Aha! Another eggplant inspiration. After I told my mom about the grilled eggplant I recently made, she gave me another dish idea to try: eggplant and chili peppers or sambal terong. Sambal is a blend of chopped fresh chili peppers and it is used as a condiment. (Think salsa, only more intense.) Like my mom, I usually add garlic, shallots, and a half slice of small tomato in it too. Sambal alone has so many varieties in Indonesia. This dish is just one variant of it. Terong is eggplant in Bahasa Indonesia. So sambal terong is basically eggplant mashed in a mixture of chili peppers.

At my parents’, a type of sambal is served daily, typically on this traditional stone mortar, to accompany the main dishes. Man, now that I think about it, that’s a lot of chili peppers! And that’s only one household. Hmm…I wonder how much the total consumption of chili peppers would be in a country of 240 something million people. But I digress 😀

Anyway, here’s how I did my version of eggplant with chili peppers. I served it as a side to my fried red snapper fillets.

(Warning: This eggplant dish could be very spicy for those who are not used to chili peppers. Please see the milder version.)
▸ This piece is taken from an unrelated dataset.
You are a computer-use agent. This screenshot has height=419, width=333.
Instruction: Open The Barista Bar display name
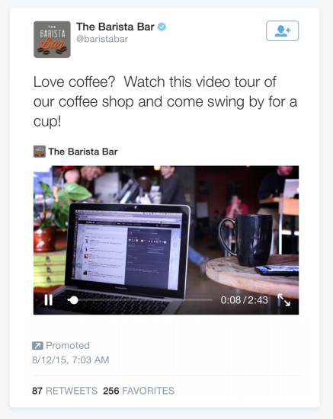point(115,27)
In a food processor, chop:

  • 7-9 Thai peppers (For a milder version, use 2-3 Thai peppers or 2-3 Hot Finger peppers. I notice that, with chili peppers, the smaller the peppers the more intense. So if Thai peppers are not for you, choose bigger but skinny chili peppers. In my humble opinion, Hot Finger peppers have similar aroma and taste as Thai peppers but way milder.)
  • 1 small tomato (For a milder version, use 1 small tomatoes)
  • 2 garlic cloves
  • 2 shallots
  • (Optional: 1/2 teaspoon of shrimp paste—find it at Asian grocery store)
  • Salt

Steps:

  • Cut up the 1 long eggplant (or the big one we normally see in many grocery stores) into ½ inch thick slices. Drizzle with a tablespoon of vegetable/canola oil.
  • Heat up a nonstick pan/grill griddle over medium heat and add a table spoon of vegetable/canola oil.
  • Reduce the heat and place the cut up eggplants on the nonstick cookware. Let them cook and brown for 5 minutes on each side. (The eggplant should be soft when they are done.)
  • In a medium bowl, combine eggplant with the chopped chili pepper mixture. Using a spoon, gently mash the eggplant, just a little bit, to blend it with the chili.

Serve with fried/crispy baked fish (red snapper, grouper, tilapia would work well here)/ roast chicken and rice.

Spicy Eggplant

Eggplant, Vegetable Recipes

(Harini’s Version of Balado Terong, origin: West Sumatra)

My mom’s family came from the west part of the Sumatra Island. We, the children, are very much addicted to the cuisine from this part of Indonesia. The food from this region tends to be VERY spicy and rich! One of my favorites is the spicy eggplant or balado terong. Balado is a red sauce made of chopped peppers, shallots, garlic, and salt. Terong is eggplant in Bahasa Indonesia.

We normally would have spicy eggplant as a side dish to go with grilled chicken or fried tempeh or fried fish. If I want to make it as a main dish, I’d add shrimp to the spicy eggplant.

Serve over white jasmine rice. Most Indonesian cuisines are served with white rice, as the main source of carbohydrate (and also), to neutralize the bold flavors.

Here’s how I prepare the dish:

Chop and mix the following items to make the sauce in a food processor:

  • 7-10 Long red peppers, like cayenne.

  • If the long red peppers are not available, don’t give up. Substitute with 2 red bell peppers
  • 5-7 Thai peppers
  • 4-5 Shallots
  • 3-4 Cloves of garlic
  • A Pinch of salt
  • Cut up one big eggplant OR two skinny eggplants into cubes, place on a plate, and cook to soften for 3 minutes in a microwave oven. (Or put them on a grill with a little bit of oil to avoid sticking for about 2 minutes on each side. You could also broil the cut eggplants for about 3-4 minutes until they turn brownish.) Eggplant absorbs a lot of oil and water. The softening technique helps to expedite cooking time and to avoid using too much oil.
  •  Heat up one tablespoon of vegetable or canola oil in a deep frying pan (medium heat)
  • Add the sauce to the pan carefully and let it sizzle for a minute as it lets its moisture out
  • Add the cut up eggplant (and shrimp too if you want) into the sizzling pan and mix evenly with the sauce
  • Cover the pan with a lid for 15-20 minutes and reduce the heat just a little bit

The dish is ready when the eggplant is soft and the balado sauce has lost most of its moisture.

Serve 2-4

Disclaimer: I like this dish to be VERY spicy. Please adjust the number of hot peppers according to your spicy-tolerance level.